Alle the sones of Israel halewiden wilful thingis to the Lord.—Exod. xxxv. 29. Wiclif.
A proud priest may be known when he denieth to follow Christ and his apostles in wilful poverty and other virtues.—Foxe, Book of Martyrs; Examination of William Thorpe.
Fede ye the flok of God, that is among you, and purvey ye, not as constreyned, but wilfulli.—1 Pet. v. 2. Wiclif.
And so, through his pitiful nailing, Christ shed out wilfully for man’s life the blood that was in his veins.—Foxe, Book of Martyrs; Examination of William Thorpe.
Wince.
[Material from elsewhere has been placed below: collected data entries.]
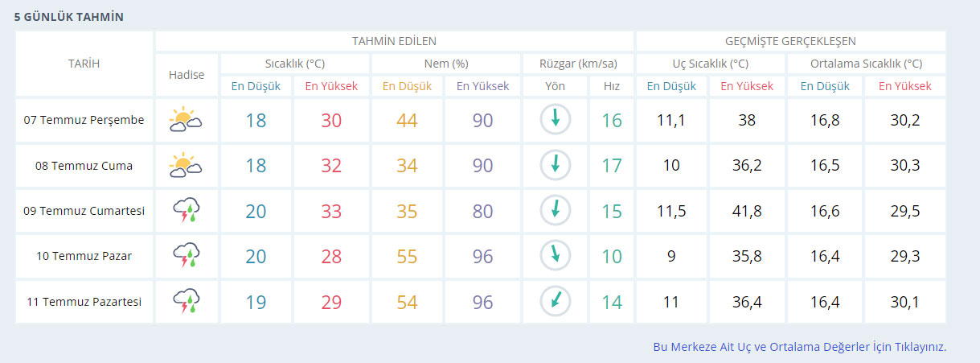Click the 'Sıcaklık (°C)' column header
Screen dimensions: 980x363
295,64
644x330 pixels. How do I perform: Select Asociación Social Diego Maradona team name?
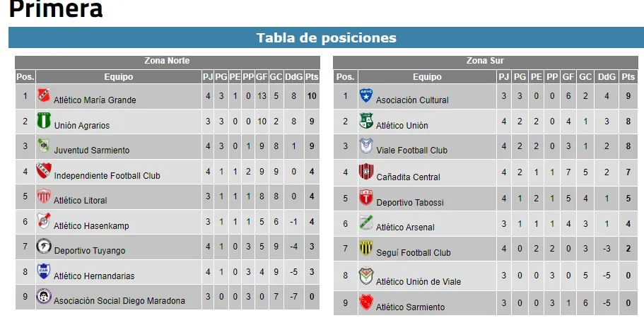[119, 301]
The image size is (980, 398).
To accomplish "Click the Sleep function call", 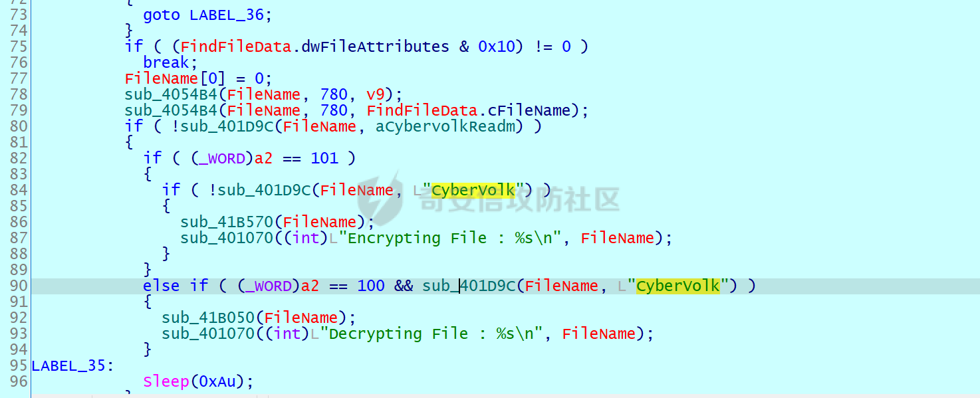I will (x=166, y=381).
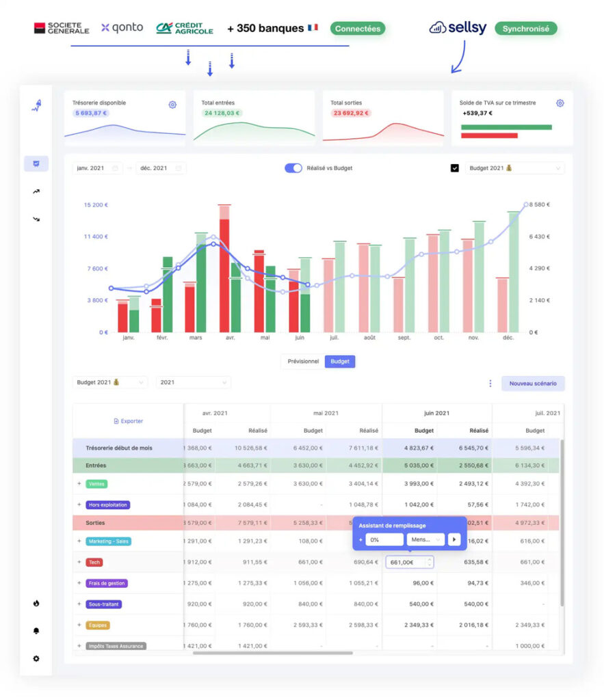Click the gear on the Solde de TVA card
This screenshot has height=700, width=604.
(x=560, y=103)
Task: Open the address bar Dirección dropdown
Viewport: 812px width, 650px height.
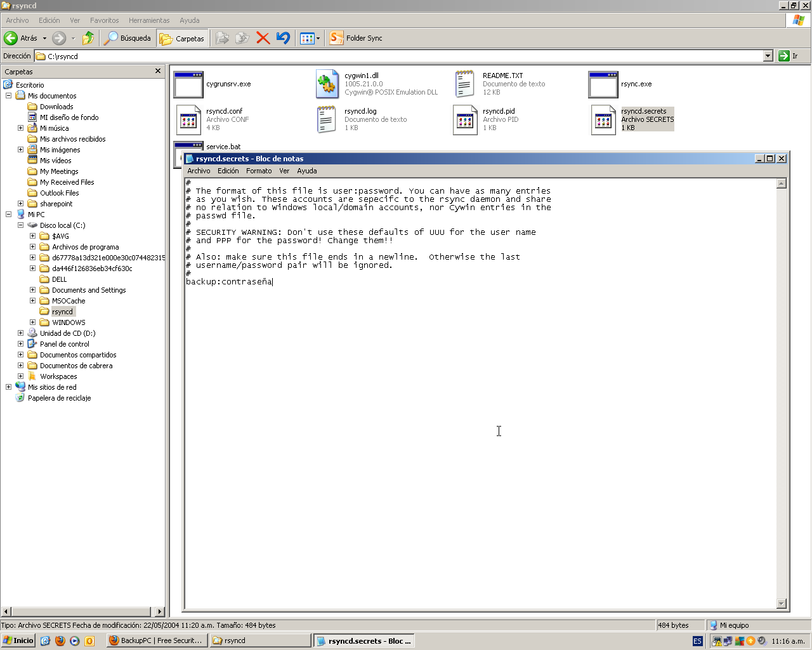Action: (766, 56)
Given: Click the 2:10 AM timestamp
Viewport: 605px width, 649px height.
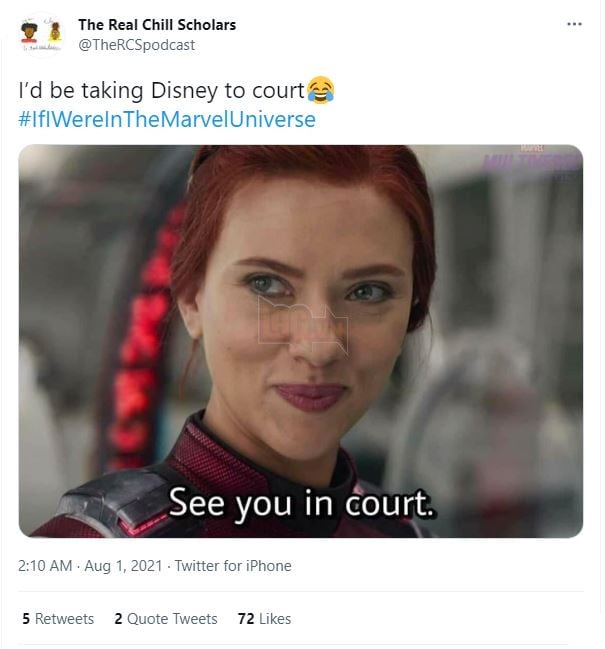Looking at the screenshot, I should coord(45,566).
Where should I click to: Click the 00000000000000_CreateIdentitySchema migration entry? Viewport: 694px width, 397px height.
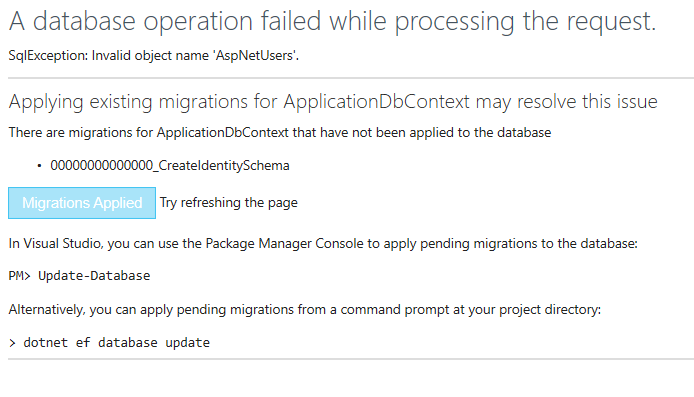[x=170, y=166]
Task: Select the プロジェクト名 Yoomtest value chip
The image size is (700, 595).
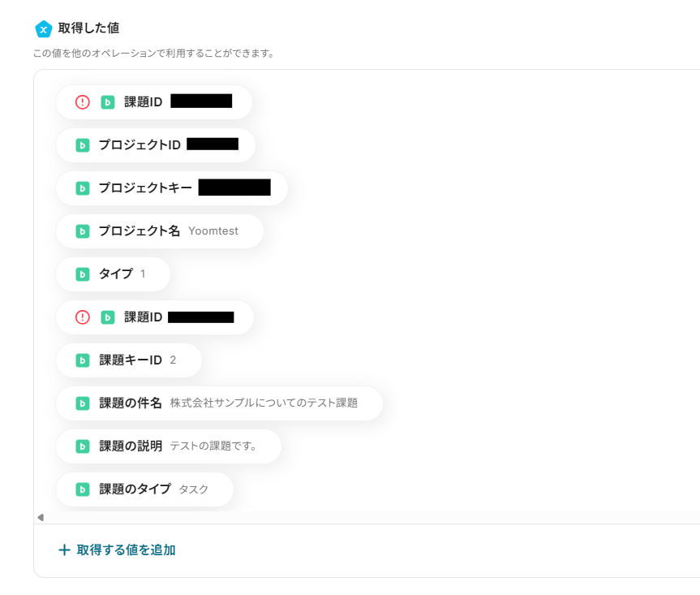Action: [159, 231]
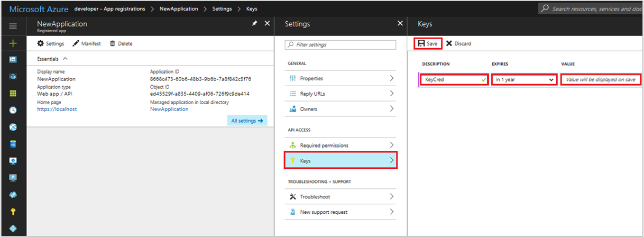Select Keys under API Access
This screenshot has height=237, width=644.
coord(341,160)
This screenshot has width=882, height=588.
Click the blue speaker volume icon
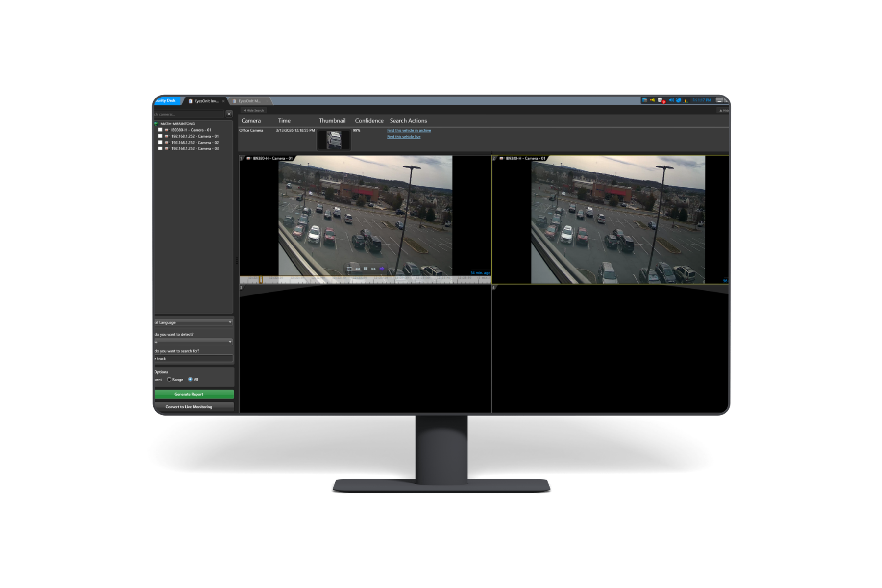point(671,100)
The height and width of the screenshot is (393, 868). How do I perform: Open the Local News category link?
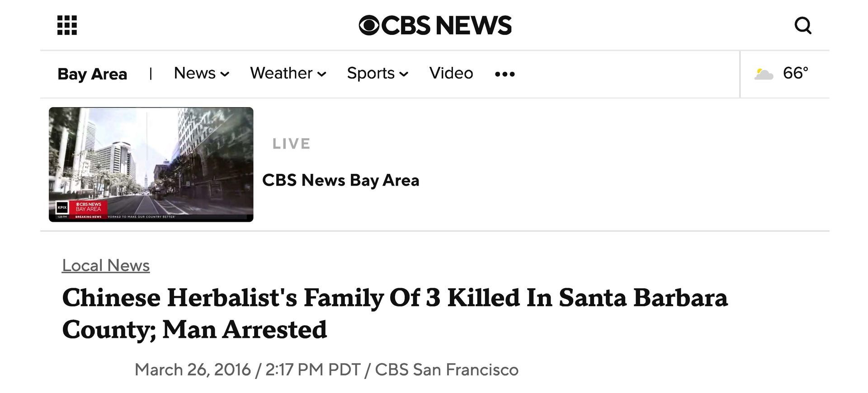click(x=106, y=266)
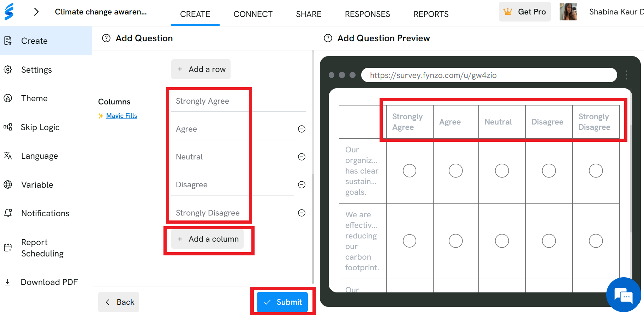Open the live chat bubble icon
Screen dimensions: 644x315
624,295
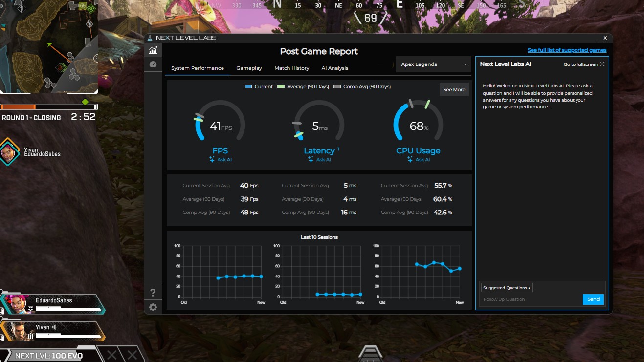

Now to shrink or start away as in pain from a stroke or touch; but, as far as I know, used always by our earlier authors in the sense of to kick.
Poul, whom the Lord hadde chosun, long tyme wynside agen the pricke.—Wiclif, Prolog on the Dedis of Apostlis.
For this flower of age, having no forecast of thrift, but set altogether upon spending, and given to delights and pleasures, winseth and flingeth out like a skittish and frampold horse in such sort that it had need of a sharp bit and short curb.—Holland, Plutarch’s Morals, p. 14.